__Given passage__

● ● ● ●

- Origin: New Zealand
- Genres: Lo-fi, indie rock, experimental rock
- Years active: 1981–present
- Spinoff of: Toy Love
- Members: Chris Knox Alec Bathgate

= Tall Dwarfs =

New Zealand band from Dunedin

Tall Dwarfs are a New Zealand rock band formed in 1981 by Chris Knox and Alec Bathgate, who helped pioneer the lo-fi style of rock music. The duo were former members of Toy Love.

The band lacked a drummer, but would use household objects and hand claps to act as percussion. Both members can play guitar, with 12 strings and bass guitar often heard on their records. Both can play organ as well, which has been utilised on some of their songs. The Casiotone is frequently used too, especially on live concerts.

Their debut was the EP Three Songs (1981), and for many years they released EPs only. The album Weeville (1990) was their first full-length album. They did, however, release a number of full-length compilations of their EPs, like Hello Cruel World and The Short and Sick of It.

● ● ● ●

__Dataset content__

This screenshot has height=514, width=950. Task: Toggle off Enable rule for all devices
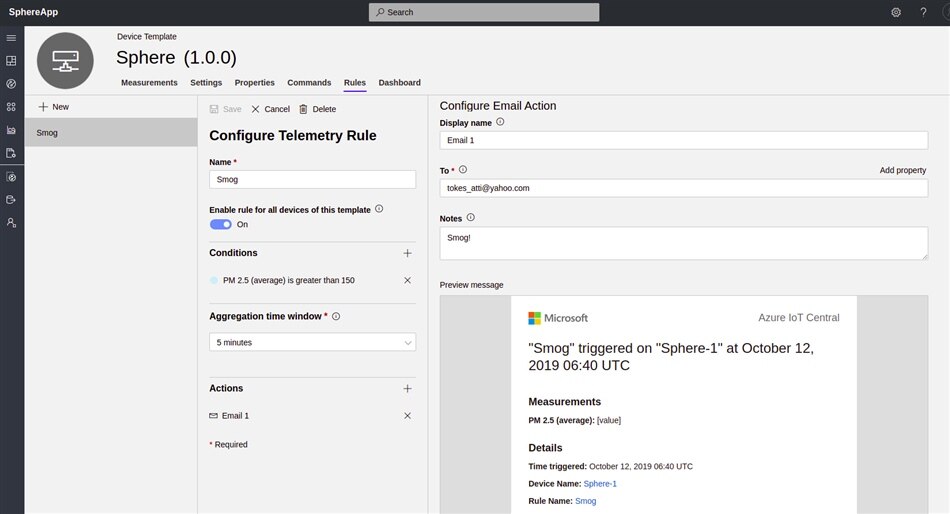(x=220, y=225)
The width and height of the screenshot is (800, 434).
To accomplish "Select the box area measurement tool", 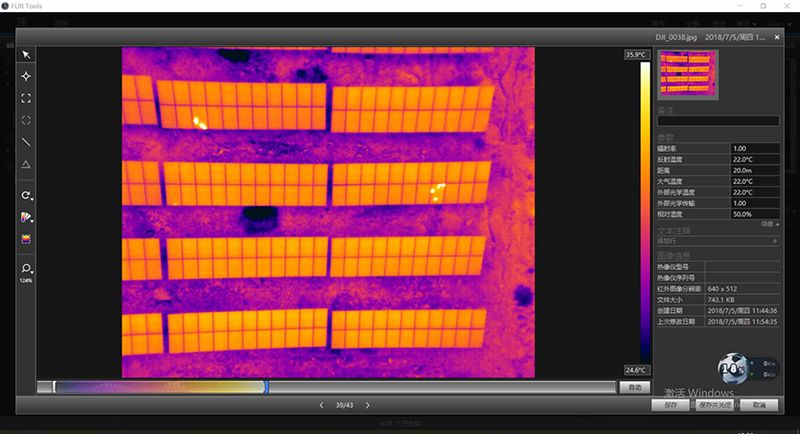I will click(x=27, y=98).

● ● ● ●

__Short task__
Please extract the part of the Tall Dwarfs text above from "Their debut was" to "Sick of It.", copying it word for word.

__Response__
Their debut was the EP Three Songs (1981), and for many years they released EPs only. The album Weeville (1990) was their first full-length album. They did, however, release a number of full-length compilations of their EPs, like Hello Cruel World and The Short and Sick of It.